Pierre Auguste Renoir’s flirtatious tour de force, “At the Moulin de la Galette,” sold for a rollicking $78.1 million at Sotheby’s tonight to a so-far-unidentified telephone bidder, making it the second most expensive painting ever sold at auction. Just two days ago, Vincent van Gogh’s “Portrait of Dr. Gachet” sold at Christie’s for an unbeaten $82.5 million.

Crushing short-lived indications that the art market was softening, the impressionists sale tonight also set an auction record for a single evening sale, racking up $286.65 million and nudging past Christie’s stellar performance of $269.4 million two nights before.

In tonight’s gold-plated sale, a total of 51 lots sold for more than $1 million, with nine artists setting individual records. Out of the 70 works offered, 12 did not find buyers. Of those that sold, 12 went for more than the high estimate and 17 for less than the low estimate. The Japanese dominated the sale, acquiring 23 works of art; American buyers purchased 19 and European buyers 16.

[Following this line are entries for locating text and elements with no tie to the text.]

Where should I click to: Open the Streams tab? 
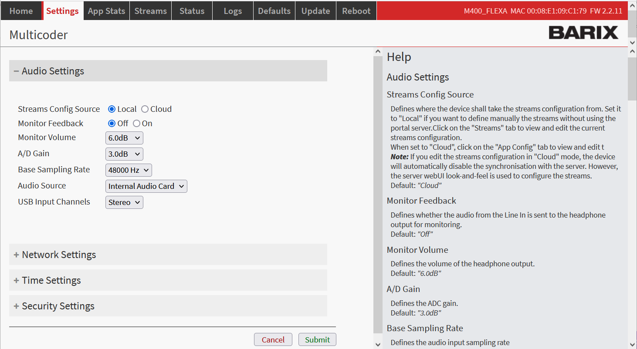(150, 11)
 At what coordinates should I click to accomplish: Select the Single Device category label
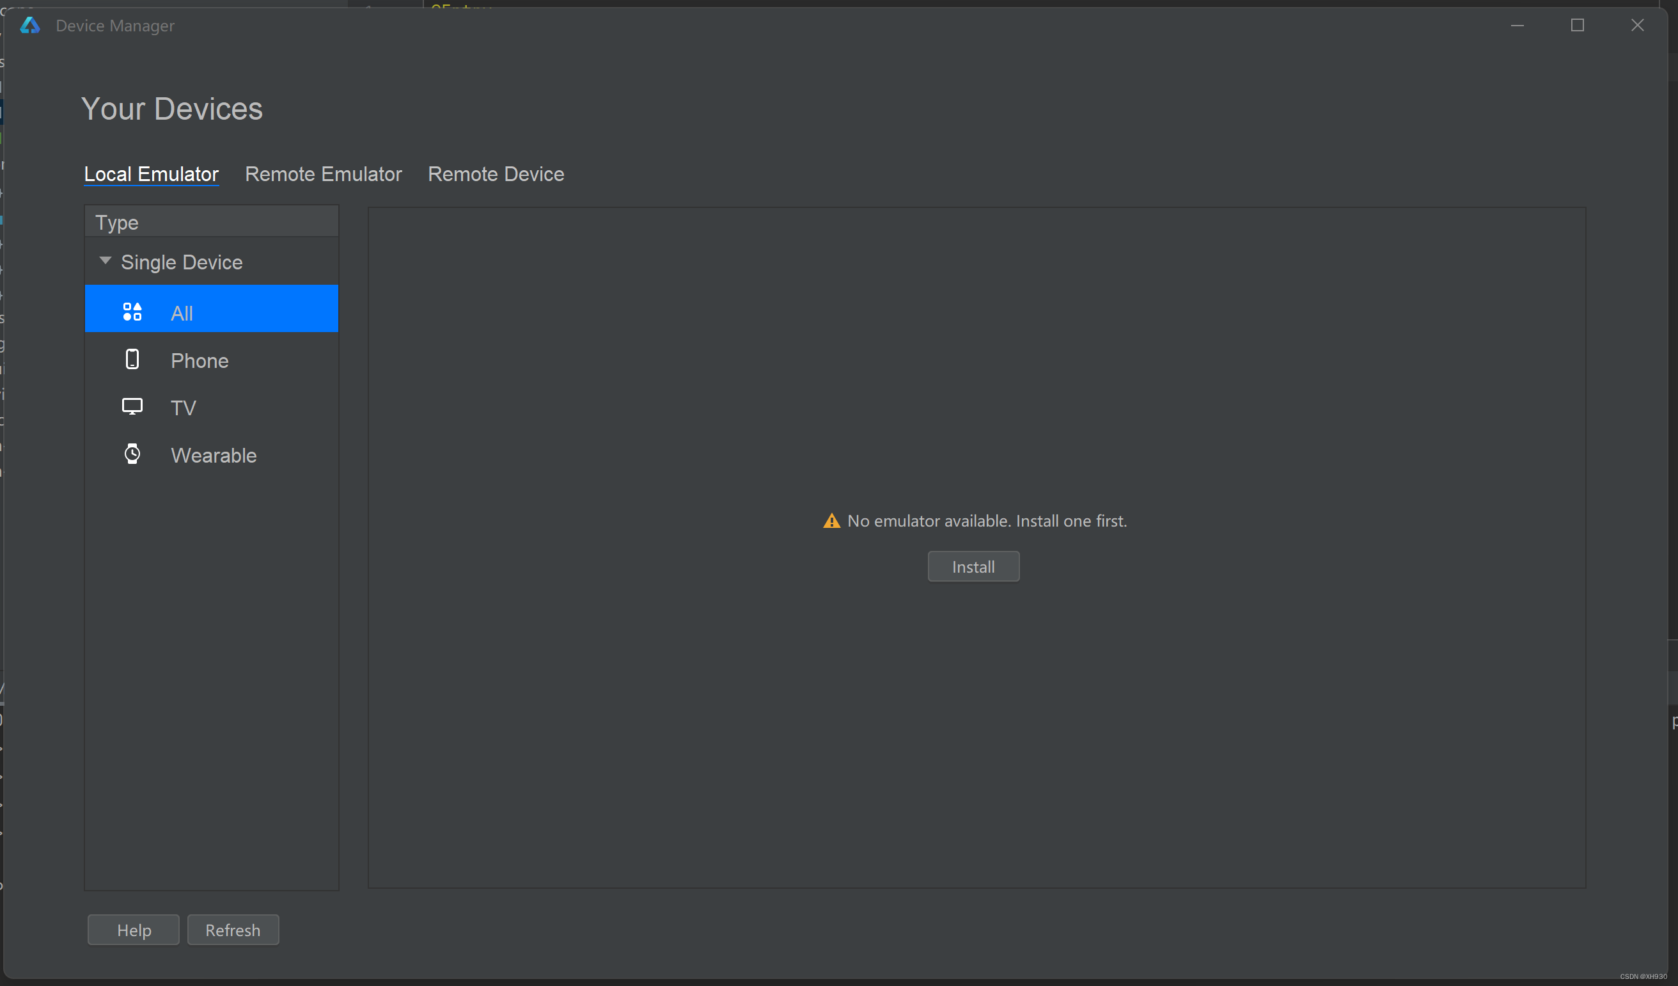point(181,262)
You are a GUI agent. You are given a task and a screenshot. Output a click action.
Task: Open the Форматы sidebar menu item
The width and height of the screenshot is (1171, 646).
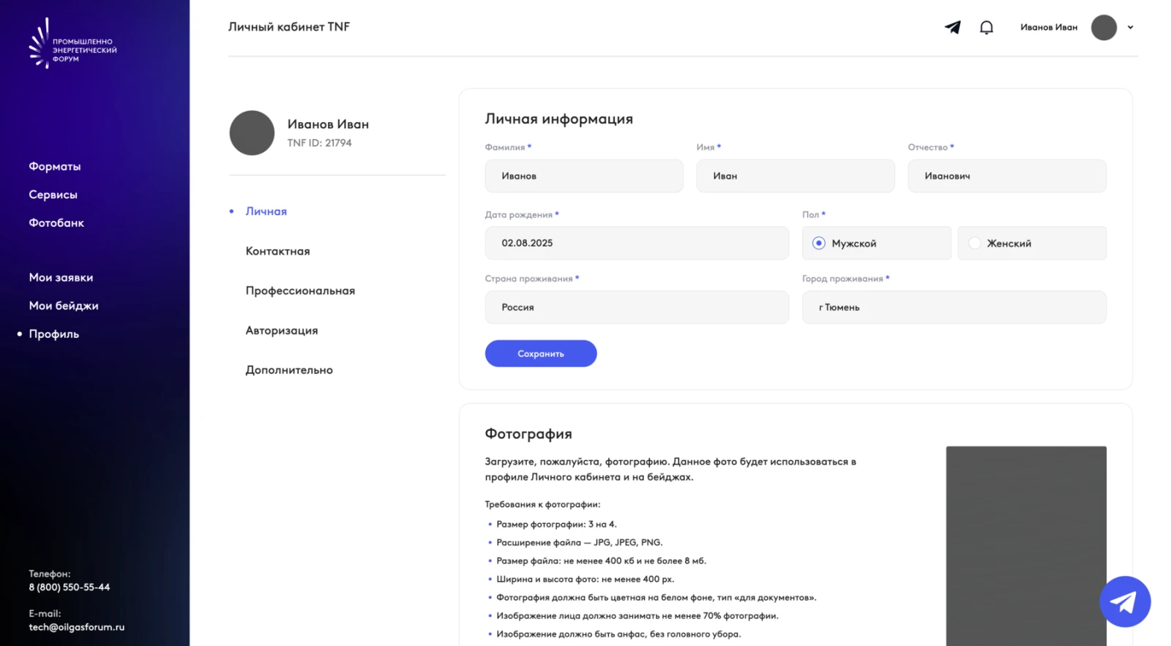pos(55,166)
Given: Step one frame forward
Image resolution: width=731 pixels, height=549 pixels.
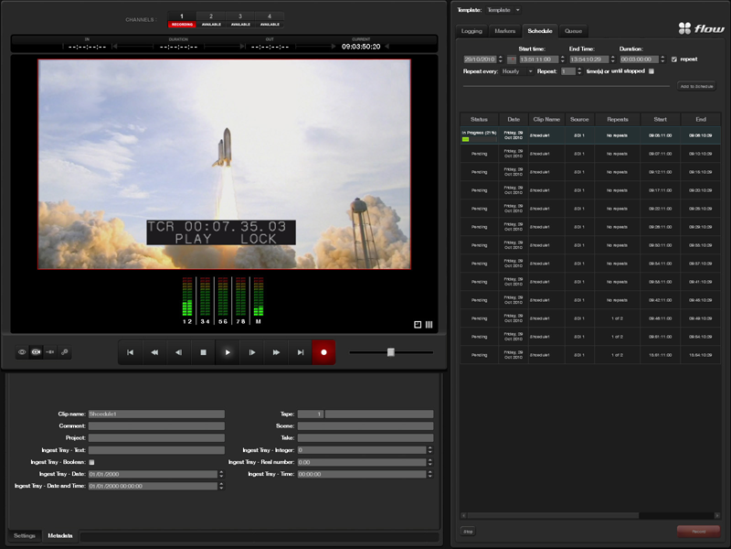Looking at the screenshot, I should pos(252,352).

The Guggenheim Museum offered three of the night’s top paintings, the sale of which was guaranteed by Sotheby’s. The awesome color-drenched abstraction “Fugue” by Wassily Kandinsky sold to Swiss super-dealer Ernst Beyeler for a smashing and record $20.9 million, the second highest lot of the evening and a hefty sum above the artist’s previous record of $4.62 million.

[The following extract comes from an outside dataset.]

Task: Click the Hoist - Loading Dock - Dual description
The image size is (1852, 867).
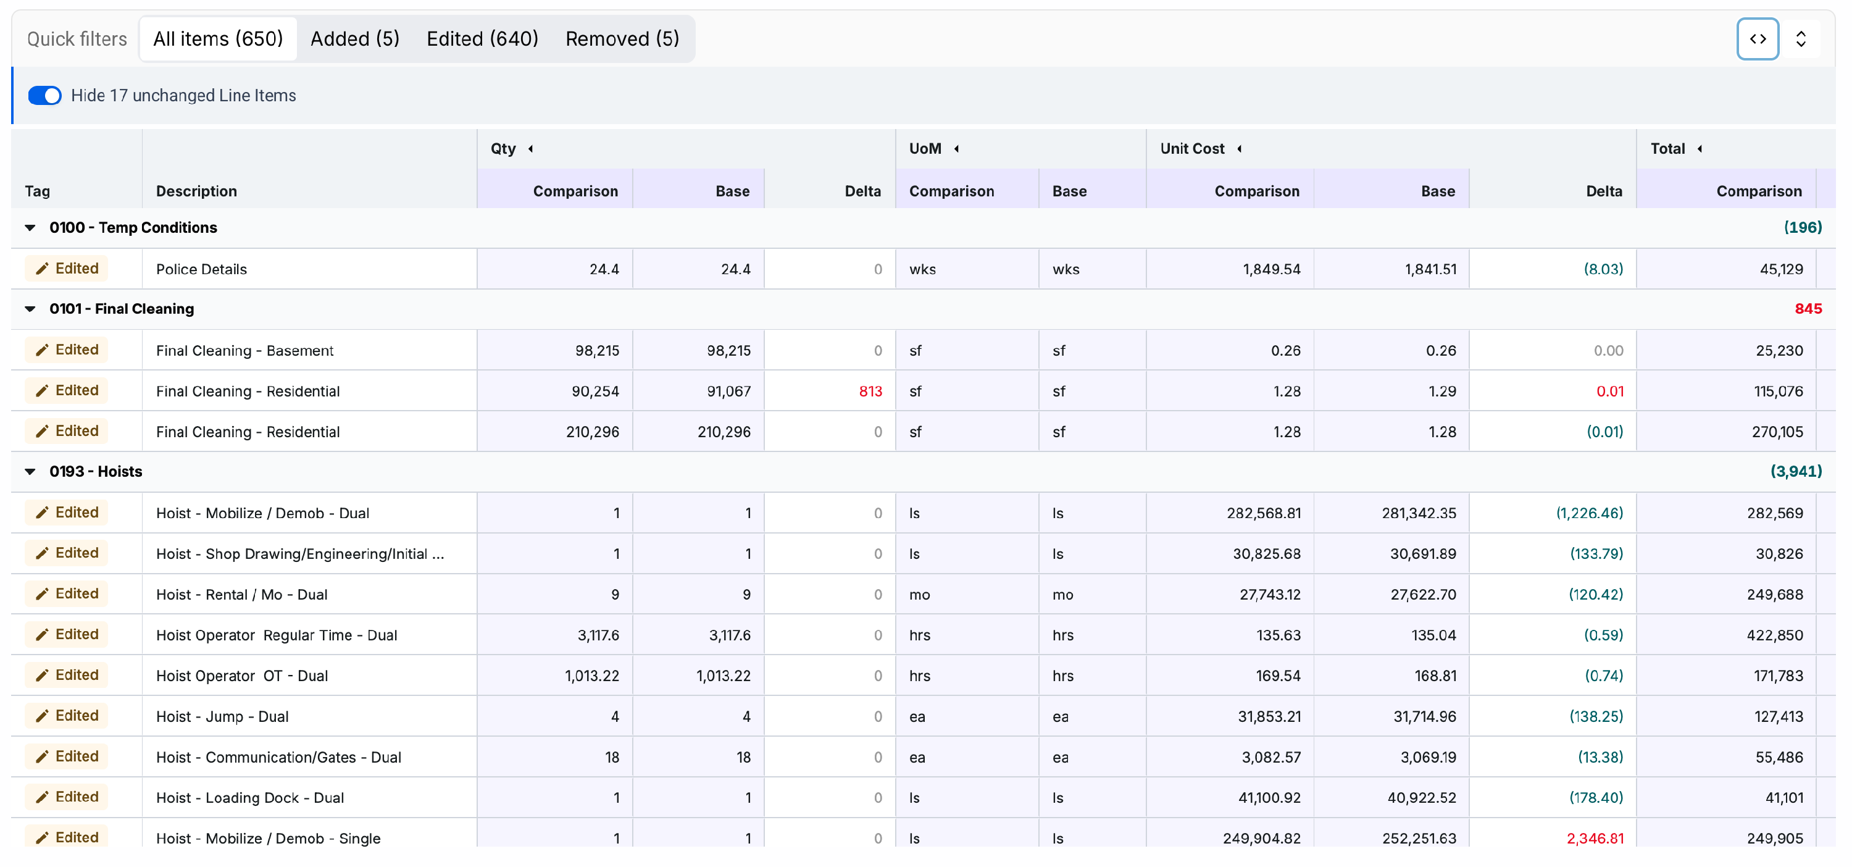Action: point(249,797)

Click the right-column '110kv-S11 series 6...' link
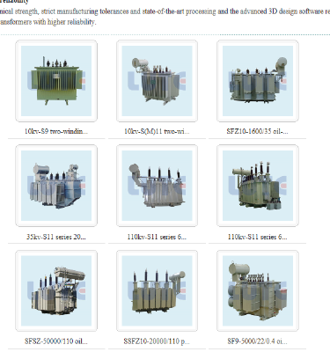257,237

A second deaccessioned masterwork from the museum, Marc Chagall’s “Anniversary,” sold for a record $14.85 million to an unidentified Japanese dealer. Amedeo Modigliani’s “Boy in a Blue Jacket” from 1918 snared $11.55 million, selling to veteran Madison Avenue dealer Klaus Perls. The estimate on the Modigliani was $6 million to $8 million, indicating the exceptional interest in acquiring the striking portrait.

The Guggenheim is trying to raise money to help pay for a gigantic collection of some 200 primarily conceptual artworks and has taken considerable heat in the art community for liquidating these important works.

Edgar Degas’s crustily surfaced pastel of four ballerinas, “Preparation for the Class,” sold for $4.95 million to Tokyo dealer Kazuo Fujii. It was deaccessioned from the vast impressionist reserves of the Art Institute of Chicago.

Sotheby’s “guaranteed” that lot before the sale, assuring a minimum price for the pastel whether it sold or not.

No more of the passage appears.